Now, that Poland team sported world class talent in the form of Lato, Gadocha and Kazy Deyna, who went on to be a favourite at Manchester City. The side we face on Tuesday is ranked a lowly 65th in the world – but, once again, it’s a case of England beware! I trust there will be no dismissive pre-match jibes about the keeper who will try to stop Wayne Rooney and Daniel Sturridge in their tracks, namely Southampton’s Artur Boruc, a player who is good enough to relegate Arsenal’s excellent Wojciech Szczesny to the sub’s bench. And we must hope that Borussia Dortmund forward Robert Lewandowski is not sufficiently stung by Poland’s failure to qualify for Brazil that he turns in the type of world-class performance of which he is capable. In short, the danger signs are clear. England must ignore the ranking that puts them 48 places ahead of their opponents, acknowledge the omens of 1973 and knuckle down and get the job done, just as they did against Montenegro on Friday.
I would leave out 35-year-old Frank Lampard because I do believe the demands of two such vital matches in five days are too much for one of his age. Lampard is a superb athlete but this might be asking too much. As my friend and mentor and former Everton team-mate Jimmy Gabriel used to say about the advancing years: “Age is like a screw in your back that steadily comes loose – and, suddenly, falls out.” I am sure Jack Wilshere, left out of the starting line-up on Friday, would do a great job against the Poles, playing alongside Steven Gerrard. I was surprised that Hodgson left out Wilshere, but I must applaud the England manager for his selection of Andros Townsend, who terrorised Montenegro and showed us why he is keeping out not only Aaron Lennon but also £30m new boy Erik Lamela, at Tottenham. Let us hope Townsend can do a similar job on Tuesday. He is giving Spurs boss Andre Villas-Boas what we managers call a “nice problem.”

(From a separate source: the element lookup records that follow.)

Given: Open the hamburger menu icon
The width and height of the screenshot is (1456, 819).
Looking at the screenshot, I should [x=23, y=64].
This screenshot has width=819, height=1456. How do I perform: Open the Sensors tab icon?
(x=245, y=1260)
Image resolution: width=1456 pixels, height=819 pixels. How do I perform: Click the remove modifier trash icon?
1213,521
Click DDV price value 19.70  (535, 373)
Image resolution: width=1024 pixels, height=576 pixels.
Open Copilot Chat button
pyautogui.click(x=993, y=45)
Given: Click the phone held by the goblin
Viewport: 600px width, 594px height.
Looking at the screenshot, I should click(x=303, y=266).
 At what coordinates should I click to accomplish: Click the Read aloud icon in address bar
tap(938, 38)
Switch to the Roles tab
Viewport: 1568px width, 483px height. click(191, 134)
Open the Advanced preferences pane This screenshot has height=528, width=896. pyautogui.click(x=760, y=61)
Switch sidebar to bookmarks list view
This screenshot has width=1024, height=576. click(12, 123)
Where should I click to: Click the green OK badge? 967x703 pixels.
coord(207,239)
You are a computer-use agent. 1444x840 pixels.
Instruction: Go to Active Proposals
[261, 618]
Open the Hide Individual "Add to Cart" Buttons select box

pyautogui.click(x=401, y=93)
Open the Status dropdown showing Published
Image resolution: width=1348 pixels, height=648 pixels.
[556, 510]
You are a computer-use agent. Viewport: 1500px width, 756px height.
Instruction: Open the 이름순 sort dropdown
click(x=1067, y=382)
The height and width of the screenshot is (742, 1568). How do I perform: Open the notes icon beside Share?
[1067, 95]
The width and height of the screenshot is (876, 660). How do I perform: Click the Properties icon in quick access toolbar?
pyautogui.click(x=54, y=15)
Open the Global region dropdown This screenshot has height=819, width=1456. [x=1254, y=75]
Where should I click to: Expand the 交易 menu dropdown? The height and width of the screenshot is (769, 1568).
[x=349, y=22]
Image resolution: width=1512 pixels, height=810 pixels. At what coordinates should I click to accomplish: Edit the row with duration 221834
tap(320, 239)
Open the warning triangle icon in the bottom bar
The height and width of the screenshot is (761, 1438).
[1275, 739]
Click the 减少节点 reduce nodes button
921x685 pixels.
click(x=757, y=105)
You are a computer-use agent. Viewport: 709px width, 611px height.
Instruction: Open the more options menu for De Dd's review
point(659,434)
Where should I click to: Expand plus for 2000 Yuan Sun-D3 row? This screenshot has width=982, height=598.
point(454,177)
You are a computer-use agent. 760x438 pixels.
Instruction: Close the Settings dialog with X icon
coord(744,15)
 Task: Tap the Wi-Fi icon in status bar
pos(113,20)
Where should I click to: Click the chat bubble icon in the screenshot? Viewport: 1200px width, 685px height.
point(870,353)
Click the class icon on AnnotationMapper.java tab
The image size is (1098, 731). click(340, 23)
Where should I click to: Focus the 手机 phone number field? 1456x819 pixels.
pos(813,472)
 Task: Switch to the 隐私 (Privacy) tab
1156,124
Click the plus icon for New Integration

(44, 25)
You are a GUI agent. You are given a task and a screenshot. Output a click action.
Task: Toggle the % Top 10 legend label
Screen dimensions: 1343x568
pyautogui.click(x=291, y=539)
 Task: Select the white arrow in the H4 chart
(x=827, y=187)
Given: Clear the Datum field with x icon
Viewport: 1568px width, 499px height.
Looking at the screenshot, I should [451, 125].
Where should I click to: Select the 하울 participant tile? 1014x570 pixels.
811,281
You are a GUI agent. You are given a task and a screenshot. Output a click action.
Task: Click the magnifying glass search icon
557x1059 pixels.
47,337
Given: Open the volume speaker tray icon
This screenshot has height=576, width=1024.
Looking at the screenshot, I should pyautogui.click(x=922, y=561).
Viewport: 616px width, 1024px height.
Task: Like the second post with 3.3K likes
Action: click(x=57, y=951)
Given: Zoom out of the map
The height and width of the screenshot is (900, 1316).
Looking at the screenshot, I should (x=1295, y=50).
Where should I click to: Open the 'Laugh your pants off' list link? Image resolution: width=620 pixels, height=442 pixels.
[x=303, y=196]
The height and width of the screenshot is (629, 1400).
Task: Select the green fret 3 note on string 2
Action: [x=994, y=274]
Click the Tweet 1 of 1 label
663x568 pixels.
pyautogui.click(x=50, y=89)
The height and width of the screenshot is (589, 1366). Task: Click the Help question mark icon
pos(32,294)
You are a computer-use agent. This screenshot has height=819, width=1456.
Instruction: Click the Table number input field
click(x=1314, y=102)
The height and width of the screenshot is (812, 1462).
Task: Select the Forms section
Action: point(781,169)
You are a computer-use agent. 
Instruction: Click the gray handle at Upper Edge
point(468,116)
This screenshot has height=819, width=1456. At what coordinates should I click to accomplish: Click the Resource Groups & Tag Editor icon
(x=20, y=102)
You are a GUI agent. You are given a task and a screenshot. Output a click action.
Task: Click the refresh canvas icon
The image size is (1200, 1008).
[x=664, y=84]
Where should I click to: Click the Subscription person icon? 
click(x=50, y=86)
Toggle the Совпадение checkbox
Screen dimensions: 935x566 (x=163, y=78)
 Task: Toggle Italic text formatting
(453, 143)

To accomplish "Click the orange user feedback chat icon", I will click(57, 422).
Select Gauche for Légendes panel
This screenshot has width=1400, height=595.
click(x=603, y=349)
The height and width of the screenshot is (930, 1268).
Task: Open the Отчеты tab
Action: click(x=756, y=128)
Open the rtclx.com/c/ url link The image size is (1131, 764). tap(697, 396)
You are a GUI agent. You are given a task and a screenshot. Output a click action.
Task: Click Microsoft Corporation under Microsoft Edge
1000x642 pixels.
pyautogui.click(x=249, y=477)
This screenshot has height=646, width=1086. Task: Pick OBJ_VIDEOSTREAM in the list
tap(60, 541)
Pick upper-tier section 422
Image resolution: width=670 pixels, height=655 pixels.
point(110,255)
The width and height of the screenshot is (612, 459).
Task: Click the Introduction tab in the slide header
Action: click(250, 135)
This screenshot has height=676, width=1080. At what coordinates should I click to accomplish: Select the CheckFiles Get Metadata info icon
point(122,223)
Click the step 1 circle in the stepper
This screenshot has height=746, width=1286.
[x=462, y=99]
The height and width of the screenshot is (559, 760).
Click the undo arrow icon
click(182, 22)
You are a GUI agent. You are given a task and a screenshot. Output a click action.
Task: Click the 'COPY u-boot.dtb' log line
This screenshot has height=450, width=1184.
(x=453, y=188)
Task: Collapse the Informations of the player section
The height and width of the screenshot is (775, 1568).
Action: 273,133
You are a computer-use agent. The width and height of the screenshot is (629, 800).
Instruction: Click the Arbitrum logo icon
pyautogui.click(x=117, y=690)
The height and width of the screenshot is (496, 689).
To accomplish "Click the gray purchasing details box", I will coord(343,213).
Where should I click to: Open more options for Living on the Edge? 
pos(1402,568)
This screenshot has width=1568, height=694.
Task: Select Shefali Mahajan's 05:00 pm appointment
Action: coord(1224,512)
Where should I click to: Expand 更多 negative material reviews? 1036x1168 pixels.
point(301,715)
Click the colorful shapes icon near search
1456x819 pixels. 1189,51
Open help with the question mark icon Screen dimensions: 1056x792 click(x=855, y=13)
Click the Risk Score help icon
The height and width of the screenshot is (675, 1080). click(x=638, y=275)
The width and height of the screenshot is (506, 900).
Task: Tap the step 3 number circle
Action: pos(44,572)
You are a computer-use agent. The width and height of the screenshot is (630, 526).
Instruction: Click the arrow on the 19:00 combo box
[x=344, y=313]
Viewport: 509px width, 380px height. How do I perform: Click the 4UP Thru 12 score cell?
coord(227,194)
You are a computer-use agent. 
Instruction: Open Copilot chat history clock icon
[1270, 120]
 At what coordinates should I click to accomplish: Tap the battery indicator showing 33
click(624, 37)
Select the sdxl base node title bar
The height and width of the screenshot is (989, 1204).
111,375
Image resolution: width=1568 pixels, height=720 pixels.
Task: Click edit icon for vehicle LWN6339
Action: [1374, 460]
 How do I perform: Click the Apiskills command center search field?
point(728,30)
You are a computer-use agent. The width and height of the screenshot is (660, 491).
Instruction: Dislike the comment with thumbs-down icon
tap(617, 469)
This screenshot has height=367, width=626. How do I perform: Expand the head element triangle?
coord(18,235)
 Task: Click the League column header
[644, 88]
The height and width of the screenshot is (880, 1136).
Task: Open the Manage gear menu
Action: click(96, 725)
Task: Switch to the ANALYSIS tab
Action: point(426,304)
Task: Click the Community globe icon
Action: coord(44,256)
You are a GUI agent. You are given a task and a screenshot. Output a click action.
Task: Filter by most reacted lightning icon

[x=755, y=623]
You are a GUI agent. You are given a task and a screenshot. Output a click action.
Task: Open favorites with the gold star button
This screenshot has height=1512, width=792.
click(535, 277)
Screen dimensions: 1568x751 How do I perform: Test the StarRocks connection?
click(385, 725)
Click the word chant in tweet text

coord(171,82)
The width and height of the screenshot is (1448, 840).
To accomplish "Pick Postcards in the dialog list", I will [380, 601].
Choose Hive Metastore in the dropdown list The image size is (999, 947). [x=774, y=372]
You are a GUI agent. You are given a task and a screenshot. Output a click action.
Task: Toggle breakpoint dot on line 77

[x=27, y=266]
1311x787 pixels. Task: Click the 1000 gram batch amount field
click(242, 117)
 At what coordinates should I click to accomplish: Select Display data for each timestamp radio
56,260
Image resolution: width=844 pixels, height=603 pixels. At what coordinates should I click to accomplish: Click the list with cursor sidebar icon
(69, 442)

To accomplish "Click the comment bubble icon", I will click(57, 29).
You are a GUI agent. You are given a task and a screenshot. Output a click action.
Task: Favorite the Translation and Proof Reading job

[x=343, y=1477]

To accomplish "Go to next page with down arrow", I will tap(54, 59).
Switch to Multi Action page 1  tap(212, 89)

PS. I’m shaking my head in despair at the fuss on Twitter as a result of ITV presenter Adrian Childs’ quip about Polish builders ahead of Tuesday’s match. I really cannot see the problem. Childs’s tongue-in-cheek remark about needing some building work doing is as harmless as jokes about Irish labourers or Asian restaurants. If you are offended by that, then I suggest you get a life!